Source passage:
Concord

Should Amateur Beekeepers Keep Hives in Residential Neighborhoods?

Aggressive Bees in Concord Raise Questions for Amateur Beekeepers

With widespread worry about pollinators dying off, there’s a growing interest in backyard beekeeping.

Enter the aggressive bees that had residents of a suburban Concord neighborhood holed up in their homes for much of the weekend. Bay Area residents might start to wonder: Is there such a thing as too many honeybee hives in the neighborhood? They are colonies of stinging insects after all.

Robbed of their homes and enlivened by the afternoon heat, the aggressive bees were dive-bombing pedestrians again on Monday. Veteran beekeeper Norman Lott said he could’ve predicted that. With the presence of Africanized honeybees confirmed in a UC San Diego report two years ago, he said amateur beekeepers need to step up their maintenance of backyard hives.

If the hive owner performs regular checks of his boxes, they could spot a hive that gets taken over by Africanized bees before the colony gets too big to be manageable. Lott recommends killing the queens of aggressive hives and replacing them with gentler European queens.

Furthermore, Lott said every new beekeeper needs a mentor to give advice and guidance on maintaining beehives, spotting problems and treating mites and other hive diseases. It’s also polite to inform and consult neighbors before installing a hive, but most are easily won over by free jars of hyperlocal honey.

Requirement:
Please copy out the whole beekeeping article word for word. Rely only on the beekeeping article.

Record set:
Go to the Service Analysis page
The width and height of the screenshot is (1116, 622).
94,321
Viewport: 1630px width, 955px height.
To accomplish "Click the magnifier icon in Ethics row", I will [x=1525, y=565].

Written answer:
Concord

Should Amateur Beekeepers Keep Hives in Residential Neighborhoods?

Aggressive Bees in Concord Raise Questions for Amateur Beekeepers

With widespread worry about pollinators dying off, there’s a growing interest in backyard beekeeping.

Enter the aggressive bees that had residents of a suburban Concord neighborhood holed up in their homes for much of the weekend. Bay Area residents might start to wonder: Is there such a thing as too many honeybee hives in the neighborhood? They are colonies of stinging insects after all.

Robbed of their homes and enlivened by the afternoon heat, the aggressive bees were dive-bombing pedestrians again on Monday. Veteran beekeeper Norman Lott said he could’ve predicted that. With the presence of Africanized honeybees confirmed in a UC San Diego report two years ago, he said amateur beekeepers need to step up their maintenance of backyard hives.

If the hive owner performs regular checks of his boxes, they could spot a hive that gets taken over by Africanized bees before the colony gets too big to be manageable. Lott recommends killing the queens of aggressive hives and replacing them with gentler European queens.

Furthermore, Lott said every new beekeeper needs a mentor to give advice and guidance on maintaining beehives, spotting problems and treating mites and other hive diseases. It’s also polite to inform and consult neighbors before installing a hive, but most are easily won over by free jars of hyperlocal honey.